Professores da SEDUC e da SEMED aprovam estado de greve

Os professores da Secretaria de Estado de Educação (Seduc) e da Secretaria Municipal de Educação (Semed) aprovaram estado de greve nessa terça-feira (31), durante assembleia geral extraordinária. A medida foi tomada em resposta à falta de reajuste salarial, que está congelado há dois anos, a falta de materiais para a realização de ensino remoto, além da ameaça de retorno das aulas presencias sem a vacinação da categoria contra a Covid-19.

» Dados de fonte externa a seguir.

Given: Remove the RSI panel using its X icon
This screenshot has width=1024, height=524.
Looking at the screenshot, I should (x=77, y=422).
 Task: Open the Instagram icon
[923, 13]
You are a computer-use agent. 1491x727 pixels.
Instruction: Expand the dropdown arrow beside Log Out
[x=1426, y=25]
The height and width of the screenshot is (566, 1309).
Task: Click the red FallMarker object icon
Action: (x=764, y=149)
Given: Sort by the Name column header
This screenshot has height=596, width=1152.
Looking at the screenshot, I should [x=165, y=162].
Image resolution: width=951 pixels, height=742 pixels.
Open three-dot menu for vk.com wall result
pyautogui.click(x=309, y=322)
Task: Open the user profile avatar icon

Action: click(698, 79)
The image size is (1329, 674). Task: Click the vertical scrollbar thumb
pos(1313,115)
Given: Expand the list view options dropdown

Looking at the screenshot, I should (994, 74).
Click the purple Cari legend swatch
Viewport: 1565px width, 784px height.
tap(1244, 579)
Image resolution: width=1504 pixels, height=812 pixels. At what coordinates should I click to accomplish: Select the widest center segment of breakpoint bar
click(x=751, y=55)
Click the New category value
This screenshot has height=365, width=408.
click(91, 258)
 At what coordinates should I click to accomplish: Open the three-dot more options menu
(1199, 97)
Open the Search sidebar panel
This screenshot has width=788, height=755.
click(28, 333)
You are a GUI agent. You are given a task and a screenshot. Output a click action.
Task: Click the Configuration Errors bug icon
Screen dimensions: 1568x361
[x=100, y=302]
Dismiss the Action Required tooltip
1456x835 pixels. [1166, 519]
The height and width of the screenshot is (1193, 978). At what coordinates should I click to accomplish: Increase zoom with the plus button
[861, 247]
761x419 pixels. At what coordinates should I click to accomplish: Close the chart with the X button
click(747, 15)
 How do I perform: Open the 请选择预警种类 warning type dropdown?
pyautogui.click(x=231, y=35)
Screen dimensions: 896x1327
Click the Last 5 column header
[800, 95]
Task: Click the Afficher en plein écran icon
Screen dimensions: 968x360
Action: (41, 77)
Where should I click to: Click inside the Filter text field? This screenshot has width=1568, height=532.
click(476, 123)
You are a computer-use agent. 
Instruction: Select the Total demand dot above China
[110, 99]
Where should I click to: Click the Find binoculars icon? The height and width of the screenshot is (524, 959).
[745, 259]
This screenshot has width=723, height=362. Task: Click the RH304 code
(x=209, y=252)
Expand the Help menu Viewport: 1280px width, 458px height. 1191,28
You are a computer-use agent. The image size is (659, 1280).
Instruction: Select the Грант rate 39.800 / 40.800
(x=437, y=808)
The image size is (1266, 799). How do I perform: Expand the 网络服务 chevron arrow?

De acordo com a Asprom Sindical, a categoria afirma que está disposta, se for preciso, a realizar a greve para buscar resolver problemas que não estão sendo resolvidos.

Segundo o Sindicato, além das ameaças de retorno das aulas presenciais, as duas Secretarias não pagam as datas-bases respectivas há dois anos e ainda não forneceram materiais para os professores realizarem o trabalho remoto.

E a pior reclamação é o temor do retorno das aulas presenciais sem a vacinação aos profissionais da educação. “Além do retorno das aulas presenciais, as duas Secretarias não pagam as datas-bases respectivas há 2 (dois) anos e ainda não forneceram as condições materiais e pedagógicas para os professores realizarem o trabalho remoto. E o pior de tudo: os professores ainda não foram vacinados!”, aponta o Sindicato por meio de nota.

“A partir de hoje a categoria está em permanente estado de mobilização para construir a possibilidade de uma greve, que poderá acontecer em conjunto com a categoria dos trabalhadores da saúde, que também estão em Estado de Greve. Líderes de Sindicatos da área da Saúde participaram da Assembleia do Asprom Sindical e manifestaram o desejo de caminharem juntos com o Sindicato dos Professores. Ficou decidido que haverá um encontro preliminar entre os 11 Sindicatos da Saúde e o Asprom Sindical, para tabularem entendimentos na direção da Unidade de Ação do serviço público estadual e municipal”, disse o Sindicato.

Repúdio ao aniversário do Golpe Militar

Os professores também repudiaram atitude do presidente Jair Bolsonaro ao anunciar a ‘comemoração do aniversário do Golpe Militar’ ocorrido no Brasil, em 1964.

“Os vários Governos Militares que se sucederam ao longo de 20 anos, assassinaram, torturaram, violentaram e exilaram milhares de brasileiros”, finalizou o sindicato.